El día negro llegó antes de lo esperado. Una semana después, ya era oficialmente una sin techo. ¿Cómo? Pues... quise relajarme encendiendo una vela aromática robada del hotel. Habría sido mejor tomarme una valeriana y meterme a dormir, te lo juro.
Pero bueno, vayamos por partes. Después de todo, esto es una comedia romántica, no un inventario de decisiones estúpidas —aunque con mis cagadas ya podríamos escribir toda una saga.
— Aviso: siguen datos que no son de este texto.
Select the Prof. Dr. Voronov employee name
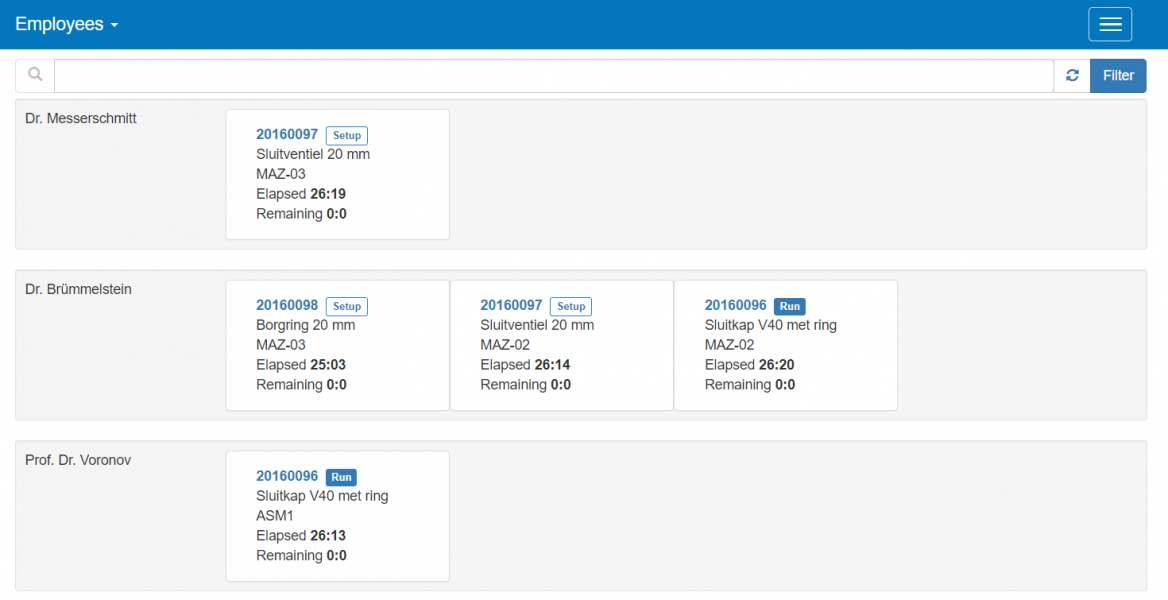Viewport: 1168px width, 600px height. click(78, 461)
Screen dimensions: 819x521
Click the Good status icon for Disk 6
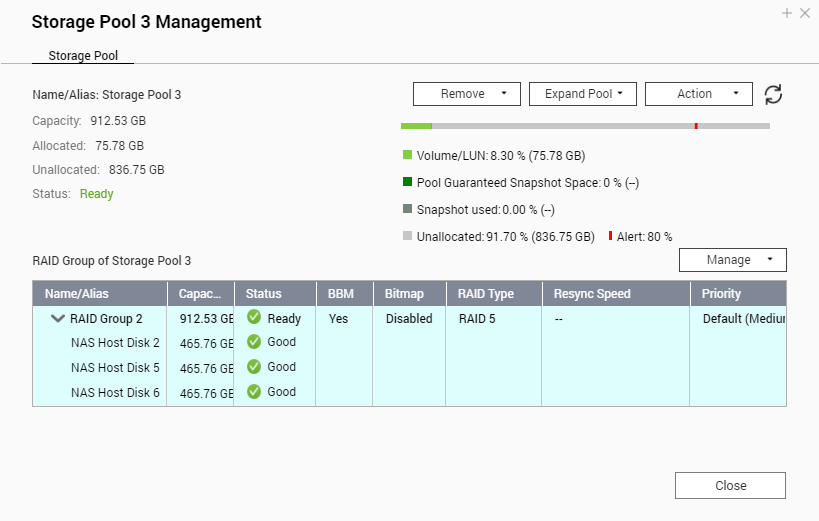(x=254, y=391)
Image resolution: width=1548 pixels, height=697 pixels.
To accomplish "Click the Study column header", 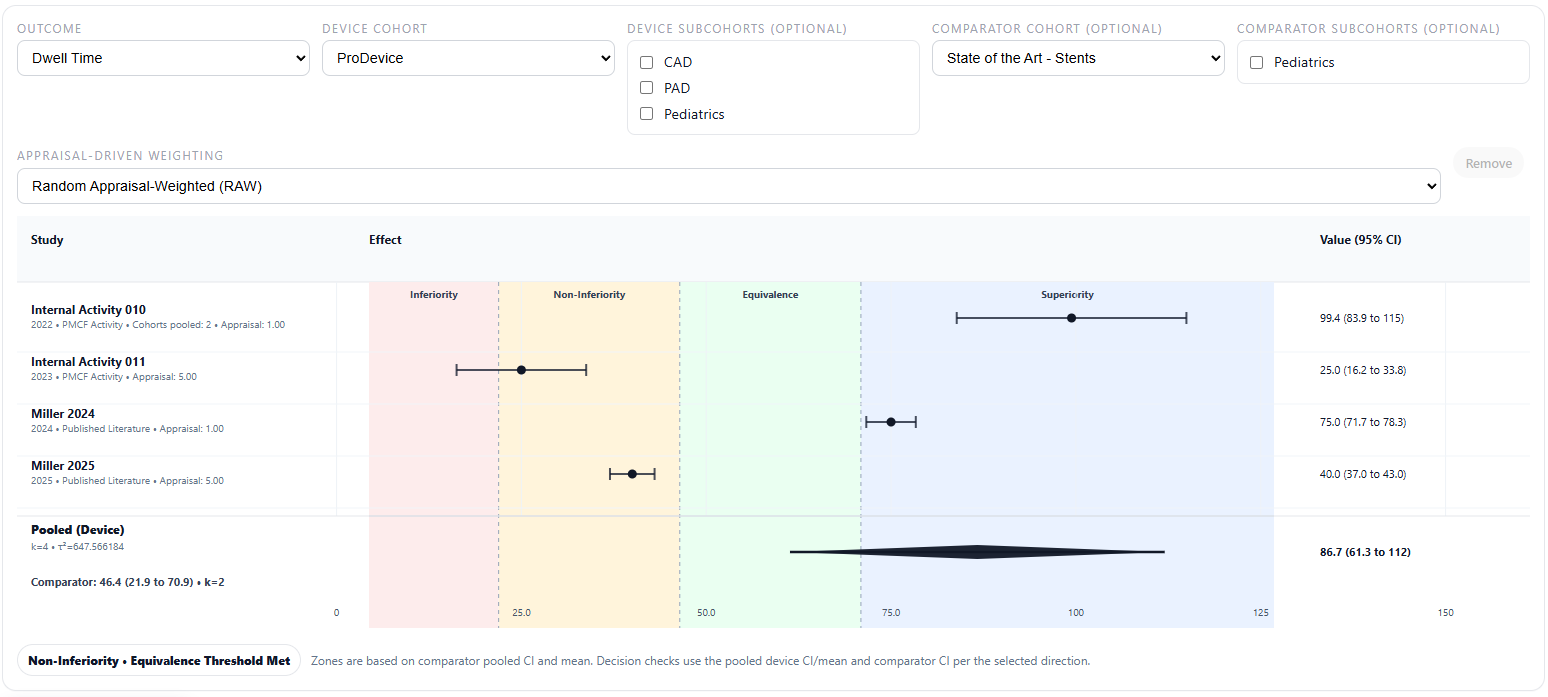I will 47,240.
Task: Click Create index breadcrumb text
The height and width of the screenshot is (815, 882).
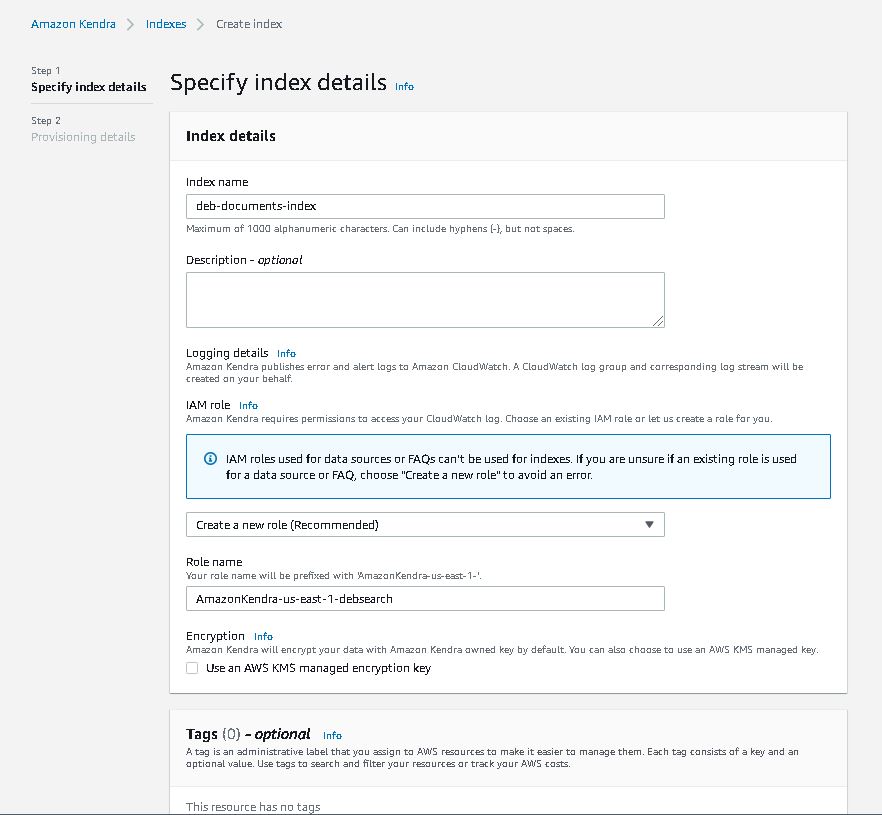Action: 249,24
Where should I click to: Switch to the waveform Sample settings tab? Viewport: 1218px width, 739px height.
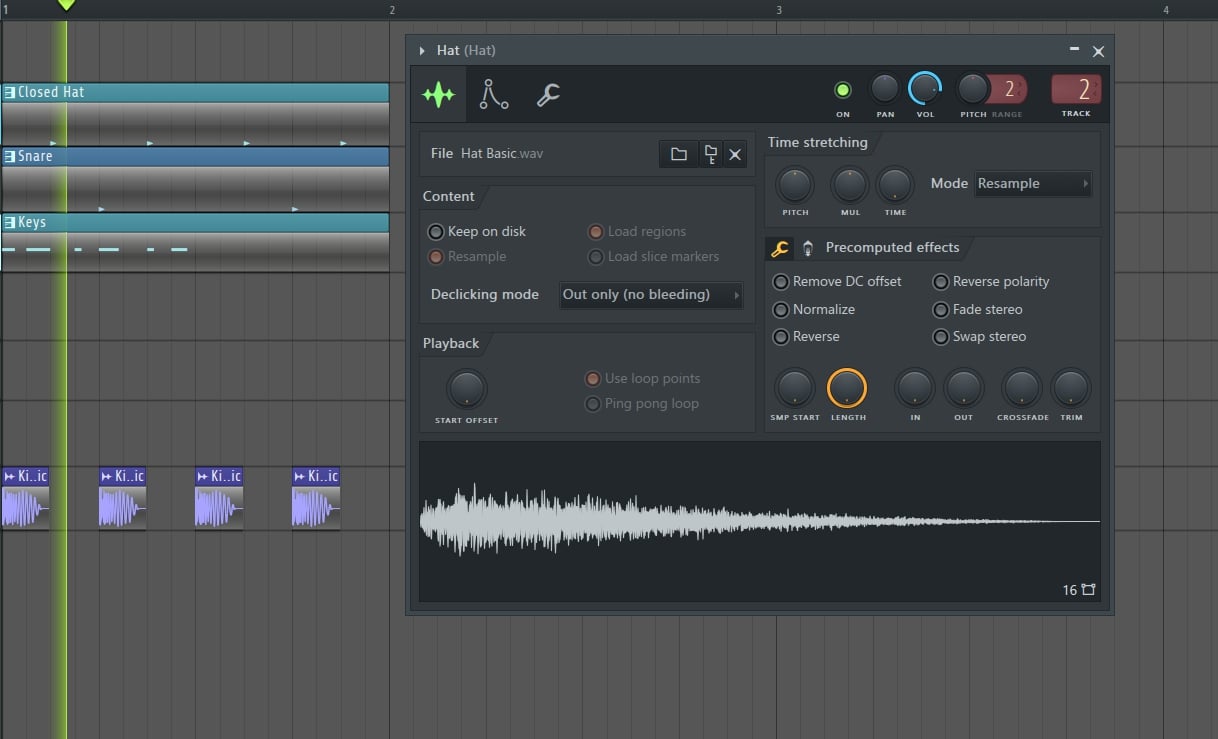(438, 94)
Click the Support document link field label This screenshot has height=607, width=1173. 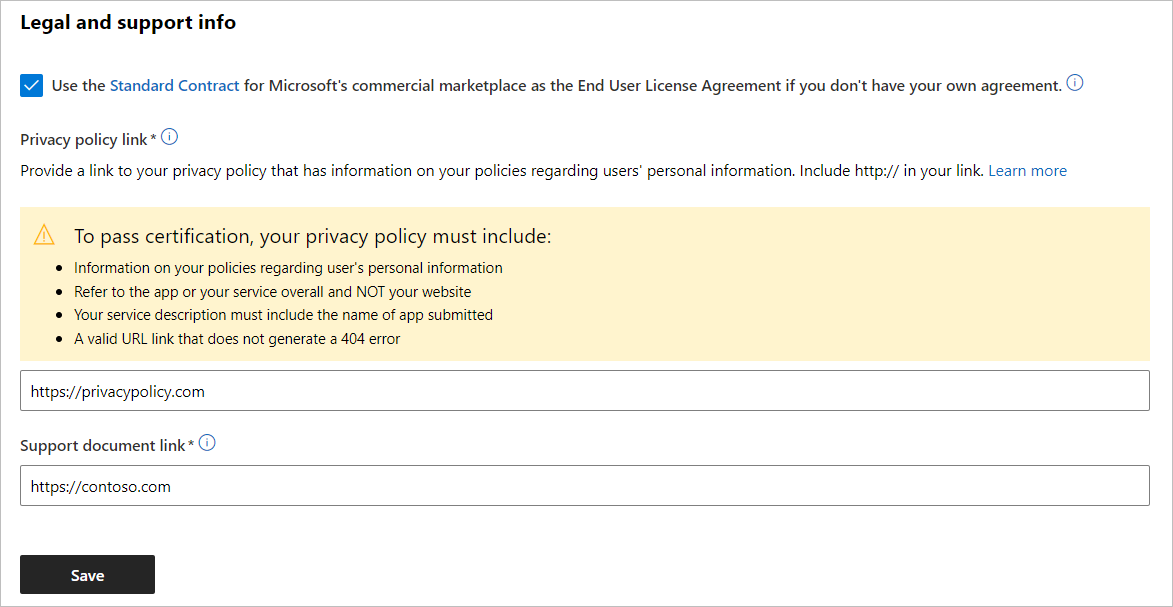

Todo empezó con mi madre, que me destrozó el cerebro. En general, tenemos buena relación, pero su obsesión maníaca con casarme me tiene los ovarios al plato. Perdón, muy al plato.
—Eva —arrancó con tono solemne—, hoy fui a la iglesia.
Se me atragantó el aire. ¿Mi madre en la iglesia? ¡Si pisa el templo solo en Pascua! Y solo para ver quién con quién y qué se puso la vecina.
—¿Y qué hacías ahí?
—Saludé al nuevo sacerdote. ¡Un chico joven, simpático! De tu edad más o menos. Muy amable. Deberías conocerlo.
—¿Ahora querés engancharme con un cura? Mamá, pasate.
Ya me la había bancado con el granjero, el hijo de su amiga, el sobrino de una colega, incluso el viudo del segundo piso… ¡Pero un cura no!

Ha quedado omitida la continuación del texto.